At the same time, China – although officially neutral – wanted to take advantage of the war to position themselves as a new international power. Liang Shiyi, a Chinese statesman, recommended ‘the labour plan’: a way to link China with Allied powers by supplying non-military personnel to alleviate their labour costs.
In separate contracts with British and French governments, private Chinese companies and agents recruited men to work in Europe. As the report states, from 1917 onwards Britain recruited 94,146 Chinese labourers from the provinces of northern China. This figure, however, does not include the additional 40,000 men recruited by France, or the men employed in other regions such as Mesopotamia (Iraq).
Those recruited by the British were sent to a central recruiting hub in Weihaiwei (now Weihai). Here, they boarded ships destined for Europe; 84,000 men travelled via Canada, where they moved cross-country from William Head, Vancouver to Halifax, Nova Scotia. Ships then sailed to Britain and onto Noyelles-sur-Mer in France. Alternative routes included travelling via the Suez or Panama canals, as well as via South Africa.
In France, the men (in drafts of 2,000 or more) were marched to the labour camp. The system of registration, detailed on page 3, could take up to four days to complete.
Labourers were examined for conditions including trachoma (an eye disease), tuberculosis, venereal disease and dental conditions at the No.3 Native Labour General Hospital. 30 to 60% of those were deemed medically unfit, and depending on their condition were admitted to hospital for treatment or joined a distinctive company, such as the Trachoma Company.
Companies were employed in various roles, often working in and around military zones for ten hours a day, seven days a week.
The skilled tradesmen of the No.103 Company, described here as ‘wonderfully adaptable and quick to grasp new ideas and methods’, were selected for further training ‘in skilled and semi-skilled work’ (p. 6). This included engineering roles to repair tanks.

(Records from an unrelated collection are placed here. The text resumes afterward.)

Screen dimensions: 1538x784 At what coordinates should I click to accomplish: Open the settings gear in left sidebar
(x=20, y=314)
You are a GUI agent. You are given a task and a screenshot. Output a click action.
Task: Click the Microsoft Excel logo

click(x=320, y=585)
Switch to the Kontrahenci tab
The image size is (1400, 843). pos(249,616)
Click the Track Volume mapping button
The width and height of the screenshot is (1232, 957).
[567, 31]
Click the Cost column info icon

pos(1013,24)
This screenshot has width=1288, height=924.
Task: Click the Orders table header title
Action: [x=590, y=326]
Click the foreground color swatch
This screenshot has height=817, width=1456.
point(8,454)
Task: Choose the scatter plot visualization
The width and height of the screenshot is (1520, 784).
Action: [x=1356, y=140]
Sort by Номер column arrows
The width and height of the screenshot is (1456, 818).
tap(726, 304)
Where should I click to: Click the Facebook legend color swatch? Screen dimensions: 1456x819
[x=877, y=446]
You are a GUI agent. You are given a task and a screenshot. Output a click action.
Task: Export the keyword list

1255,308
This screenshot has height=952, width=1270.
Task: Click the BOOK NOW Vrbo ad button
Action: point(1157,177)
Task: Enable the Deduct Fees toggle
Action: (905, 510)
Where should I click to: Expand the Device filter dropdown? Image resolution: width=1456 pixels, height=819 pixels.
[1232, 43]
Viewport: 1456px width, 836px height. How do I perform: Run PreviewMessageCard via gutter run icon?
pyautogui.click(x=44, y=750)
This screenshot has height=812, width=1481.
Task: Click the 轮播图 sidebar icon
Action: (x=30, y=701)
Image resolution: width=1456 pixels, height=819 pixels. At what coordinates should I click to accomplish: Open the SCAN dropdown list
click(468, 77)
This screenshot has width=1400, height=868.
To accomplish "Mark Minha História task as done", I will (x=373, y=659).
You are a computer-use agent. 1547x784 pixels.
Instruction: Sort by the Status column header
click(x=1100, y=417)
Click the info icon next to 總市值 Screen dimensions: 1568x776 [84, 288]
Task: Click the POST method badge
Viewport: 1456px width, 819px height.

However, the majority of the CLC carried out work classified as ‘unskilled’, such as digging and maintaining trenches.
The report acknowledges that many men suffered from beriberi, a medical condition caused by a vitamin deficient diet. There is no mention of the other risks and dangers that men faced, such as being required to work within range of shell fire. Nearly 3,000 Chinese labourers died during their employment.
 Brian C Fawcett, ‘The Chinese Labour Corps in France 1917-1921’, in Journal of the Hong Kong Branch of the Royal Asiatic Society, Vol. 40 (2000), p. 40.
 Brian C Fawcett, ‘The Chinese Labour Corps in France 1917-1921’, (2000), p. 36.